“The Truth about the SAT and ACT,” an article that Nathan Kuncel and Paul Sackett published in The Wall Street Journal on March 8, 2018, provides a wealth of new insights into standardized tests.

We all thought we understood those tests, correct? Most of us conceptualized them in this way:

The SAT and ACT are tests that are used to screen college applicants . . . the higher the score that students earn on them, the greater their chance of getting admitted to more competitive colleges

Of course, that characterization of the tests is true. But in their article, Kuncel and Sackett point out that the SAT and ACT are much more than admissions tests. The scores that students achieve on them can be used to measure other factors, including:

  • How well students will perform in college. In fact, the SAT was created to predict just that, and not as a college admissions tool. When we consider the SAT and ACT from that perspective, we see that they can actually serve as useful tools that can help guide students to colleges that will challenge, but not over challenge them. How many school guidance counselors see the SAT and ACT in that way? Very few, perhaps because of the now-standard practice of tutoring all students to earn the highest scores possible on the tests.
  • How well students will perform in working life after college. In fact, a now-famous longitudinal study begun in 2007 by Gregory Park, David Lubinski and Camilla P. Benbow has found that the results of the SAT can be used to predict success in working life.

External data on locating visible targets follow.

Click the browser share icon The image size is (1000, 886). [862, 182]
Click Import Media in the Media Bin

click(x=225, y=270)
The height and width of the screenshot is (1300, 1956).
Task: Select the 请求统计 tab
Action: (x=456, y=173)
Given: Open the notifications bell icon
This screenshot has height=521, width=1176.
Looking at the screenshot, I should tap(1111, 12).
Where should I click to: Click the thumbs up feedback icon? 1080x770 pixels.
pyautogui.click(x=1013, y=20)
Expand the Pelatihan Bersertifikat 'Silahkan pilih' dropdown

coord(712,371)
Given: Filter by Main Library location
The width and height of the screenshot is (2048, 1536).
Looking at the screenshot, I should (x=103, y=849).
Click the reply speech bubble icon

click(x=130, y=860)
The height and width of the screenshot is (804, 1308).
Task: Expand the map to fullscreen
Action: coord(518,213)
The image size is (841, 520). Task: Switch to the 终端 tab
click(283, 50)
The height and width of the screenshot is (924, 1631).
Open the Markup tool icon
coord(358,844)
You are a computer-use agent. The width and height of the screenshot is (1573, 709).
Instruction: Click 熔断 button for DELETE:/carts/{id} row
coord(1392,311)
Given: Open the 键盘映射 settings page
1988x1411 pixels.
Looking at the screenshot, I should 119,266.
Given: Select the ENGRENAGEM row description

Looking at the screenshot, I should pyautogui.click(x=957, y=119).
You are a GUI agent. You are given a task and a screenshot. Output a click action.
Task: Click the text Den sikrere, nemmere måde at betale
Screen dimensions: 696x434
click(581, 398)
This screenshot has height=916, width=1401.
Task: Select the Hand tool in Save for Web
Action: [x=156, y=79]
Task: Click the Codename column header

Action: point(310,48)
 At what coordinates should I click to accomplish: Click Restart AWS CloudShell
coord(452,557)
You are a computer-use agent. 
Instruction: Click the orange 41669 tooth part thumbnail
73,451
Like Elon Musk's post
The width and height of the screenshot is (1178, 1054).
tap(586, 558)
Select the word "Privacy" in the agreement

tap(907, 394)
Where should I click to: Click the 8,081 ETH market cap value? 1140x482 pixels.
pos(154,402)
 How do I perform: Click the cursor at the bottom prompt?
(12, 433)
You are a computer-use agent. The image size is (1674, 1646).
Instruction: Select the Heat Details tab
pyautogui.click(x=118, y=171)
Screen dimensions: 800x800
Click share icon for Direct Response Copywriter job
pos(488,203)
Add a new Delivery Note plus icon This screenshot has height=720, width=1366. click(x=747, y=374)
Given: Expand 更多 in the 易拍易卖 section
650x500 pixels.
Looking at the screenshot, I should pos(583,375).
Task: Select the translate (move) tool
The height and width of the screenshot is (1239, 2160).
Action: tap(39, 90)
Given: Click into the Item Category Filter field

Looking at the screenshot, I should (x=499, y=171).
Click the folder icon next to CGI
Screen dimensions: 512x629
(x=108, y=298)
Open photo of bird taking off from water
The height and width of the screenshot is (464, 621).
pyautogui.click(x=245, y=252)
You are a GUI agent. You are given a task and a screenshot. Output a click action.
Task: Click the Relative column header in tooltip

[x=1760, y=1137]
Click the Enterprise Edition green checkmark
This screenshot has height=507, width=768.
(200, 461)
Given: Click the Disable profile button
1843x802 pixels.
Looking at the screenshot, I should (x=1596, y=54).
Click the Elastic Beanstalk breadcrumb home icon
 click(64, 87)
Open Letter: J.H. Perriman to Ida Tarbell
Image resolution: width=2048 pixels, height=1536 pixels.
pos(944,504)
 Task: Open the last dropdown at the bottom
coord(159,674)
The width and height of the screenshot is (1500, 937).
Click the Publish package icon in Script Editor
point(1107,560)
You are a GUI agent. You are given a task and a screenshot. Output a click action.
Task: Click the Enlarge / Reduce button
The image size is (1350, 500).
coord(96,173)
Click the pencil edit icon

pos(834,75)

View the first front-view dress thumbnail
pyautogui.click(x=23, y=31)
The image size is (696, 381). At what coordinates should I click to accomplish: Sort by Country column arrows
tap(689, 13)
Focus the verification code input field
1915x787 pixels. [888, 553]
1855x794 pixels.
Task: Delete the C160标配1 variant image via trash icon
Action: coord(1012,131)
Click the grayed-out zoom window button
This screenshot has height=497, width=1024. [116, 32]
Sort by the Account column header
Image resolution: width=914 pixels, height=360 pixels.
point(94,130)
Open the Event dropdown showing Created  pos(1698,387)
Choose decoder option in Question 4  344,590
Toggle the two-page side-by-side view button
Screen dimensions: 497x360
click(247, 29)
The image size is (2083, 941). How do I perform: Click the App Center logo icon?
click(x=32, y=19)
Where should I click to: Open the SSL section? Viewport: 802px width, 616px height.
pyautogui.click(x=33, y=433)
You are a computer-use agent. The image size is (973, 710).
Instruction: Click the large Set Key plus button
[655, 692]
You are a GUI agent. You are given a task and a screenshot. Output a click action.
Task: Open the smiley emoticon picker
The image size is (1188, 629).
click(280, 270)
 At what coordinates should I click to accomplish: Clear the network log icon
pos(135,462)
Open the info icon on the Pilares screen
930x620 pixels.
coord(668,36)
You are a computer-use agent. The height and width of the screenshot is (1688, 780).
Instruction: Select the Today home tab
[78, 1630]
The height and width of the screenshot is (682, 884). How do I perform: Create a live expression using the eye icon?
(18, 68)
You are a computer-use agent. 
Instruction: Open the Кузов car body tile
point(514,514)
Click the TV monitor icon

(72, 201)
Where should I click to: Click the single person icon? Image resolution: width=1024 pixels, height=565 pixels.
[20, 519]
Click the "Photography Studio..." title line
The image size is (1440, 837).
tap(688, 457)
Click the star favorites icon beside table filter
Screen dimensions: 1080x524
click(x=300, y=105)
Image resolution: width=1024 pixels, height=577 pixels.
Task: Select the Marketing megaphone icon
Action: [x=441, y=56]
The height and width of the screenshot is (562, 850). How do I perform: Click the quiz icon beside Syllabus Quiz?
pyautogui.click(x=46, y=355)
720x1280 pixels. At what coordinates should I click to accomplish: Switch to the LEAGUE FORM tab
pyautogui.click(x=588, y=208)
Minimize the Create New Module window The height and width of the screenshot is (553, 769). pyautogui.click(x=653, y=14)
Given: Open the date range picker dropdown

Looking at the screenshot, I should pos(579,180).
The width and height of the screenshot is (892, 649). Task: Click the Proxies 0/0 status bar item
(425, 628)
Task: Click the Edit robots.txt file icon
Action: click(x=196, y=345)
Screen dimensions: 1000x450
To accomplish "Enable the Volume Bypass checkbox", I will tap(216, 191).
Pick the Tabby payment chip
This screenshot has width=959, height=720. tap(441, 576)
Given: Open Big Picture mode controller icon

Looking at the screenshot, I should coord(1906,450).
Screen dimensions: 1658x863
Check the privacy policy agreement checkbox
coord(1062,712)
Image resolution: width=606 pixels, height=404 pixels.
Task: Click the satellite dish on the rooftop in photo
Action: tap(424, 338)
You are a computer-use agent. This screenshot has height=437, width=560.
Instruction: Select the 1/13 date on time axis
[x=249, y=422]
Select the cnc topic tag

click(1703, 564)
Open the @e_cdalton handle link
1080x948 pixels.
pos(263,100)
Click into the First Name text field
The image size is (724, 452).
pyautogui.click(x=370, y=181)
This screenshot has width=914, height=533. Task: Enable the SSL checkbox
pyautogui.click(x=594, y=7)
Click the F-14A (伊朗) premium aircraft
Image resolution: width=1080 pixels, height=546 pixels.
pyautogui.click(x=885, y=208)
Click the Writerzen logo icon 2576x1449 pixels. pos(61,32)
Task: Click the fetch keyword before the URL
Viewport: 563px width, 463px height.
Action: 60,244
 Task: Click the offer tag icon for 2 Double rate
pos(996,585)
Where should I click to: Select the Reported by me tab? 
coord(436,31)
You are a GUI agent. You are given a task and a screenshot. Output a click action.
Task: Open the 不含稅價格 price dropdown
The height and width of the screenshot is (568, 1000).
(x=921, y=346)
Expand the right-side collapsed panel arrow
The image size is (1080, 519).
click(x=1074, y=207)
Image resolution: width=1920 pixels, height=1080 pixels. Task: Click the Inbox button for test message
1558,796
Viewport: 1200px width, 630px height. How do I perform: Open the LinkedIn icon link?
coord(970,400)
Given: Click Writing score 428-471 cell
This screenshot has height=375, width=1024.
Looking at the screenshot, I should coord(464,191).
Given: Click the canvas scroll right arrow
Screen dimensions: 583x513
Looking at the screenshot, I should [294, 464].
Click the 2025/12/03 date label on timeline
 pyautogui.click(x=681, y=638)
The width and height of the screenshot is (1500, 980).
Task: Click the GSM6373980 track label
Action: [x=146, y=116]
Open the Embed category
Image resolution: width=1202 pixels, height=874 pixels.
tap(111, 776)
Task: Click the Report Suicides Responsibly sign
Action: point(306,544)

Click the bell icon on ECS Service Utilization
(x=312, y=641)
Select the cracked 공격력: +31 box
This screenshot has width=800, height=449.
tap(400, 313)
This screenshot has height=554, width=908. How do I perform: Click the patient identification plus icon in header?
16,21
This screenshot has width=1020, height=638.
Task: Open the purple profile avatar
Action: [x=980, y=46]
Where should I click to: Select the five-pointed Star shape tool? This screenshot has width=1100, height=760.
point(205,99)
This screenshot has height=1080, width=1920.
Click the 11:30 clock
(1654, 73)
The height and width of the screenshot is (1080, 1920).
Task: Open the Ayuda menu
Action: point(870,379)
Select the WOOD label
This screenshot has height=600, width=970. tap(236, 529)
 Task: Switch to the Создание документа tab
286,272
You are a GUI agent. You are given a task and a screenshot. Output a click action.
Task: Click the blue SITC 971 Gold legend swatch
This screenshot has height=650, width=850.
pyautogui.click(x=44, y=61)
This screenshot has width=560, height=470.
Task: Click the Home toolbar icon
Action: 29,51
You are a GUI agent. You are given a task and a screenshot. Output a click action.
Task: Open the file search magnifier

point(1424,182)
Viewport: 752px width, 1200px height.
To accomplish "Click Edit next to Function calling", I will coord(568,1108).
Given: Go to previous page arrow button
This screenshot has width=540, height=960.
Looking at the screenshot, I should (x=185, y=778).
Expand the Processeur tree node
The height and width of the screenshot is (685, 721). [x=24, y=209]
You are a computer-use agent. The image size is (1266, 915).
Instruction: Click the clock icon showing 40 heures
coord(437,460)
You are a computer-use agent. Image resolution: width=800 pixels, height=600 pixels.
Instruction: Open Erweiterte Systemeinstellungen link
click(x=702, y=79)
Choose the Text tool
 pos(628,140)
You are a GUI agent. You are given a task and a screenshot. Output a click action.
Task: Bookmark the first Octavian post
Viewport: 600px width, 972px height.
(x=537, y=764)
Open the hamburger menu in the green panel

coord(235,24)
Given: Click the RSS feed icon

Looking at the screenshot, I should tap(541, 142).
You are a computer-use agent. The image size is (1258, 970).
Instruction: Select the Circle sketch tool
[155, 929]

Plus, authors Kuncel and Sackett say that there is another reason why the SAT and ACT are uniquely important in the college admissions process. Of all the documentation that students submit to colleges where they are applying, test scores serve as the only reliable tool for directly comparing one student to another.

That is because all the other factors that college admissions teams weigh are not standardized. It is easier to achieve a perfect GPA at some schools than it is at others, for example. Similarly, it is easier to be a standout athlete at some schools than it is at others. And extracurricular experiences also differ from one school to another.

ACT and SAT scores, in contrast, offer a more reliable way to compare applicants. In theory, students take them on a “level playing field.” Even though there are inequalities, such as the fact that some students can pay more money than others can for test prep and tutoring, ACT and SAT scores are the closest thing that college admissions officers have to a yardstick for comparing applicants on a uniform scale.

So, Is It Time to Toss Standardized Tests?

In the past, we have been tempted to think so. But now that Nathan Kuncel and Paul Sackett have pointed out that the SAT and ACT are college aptitude tests, not college admissions tools per se, we are thinking about them in new ways.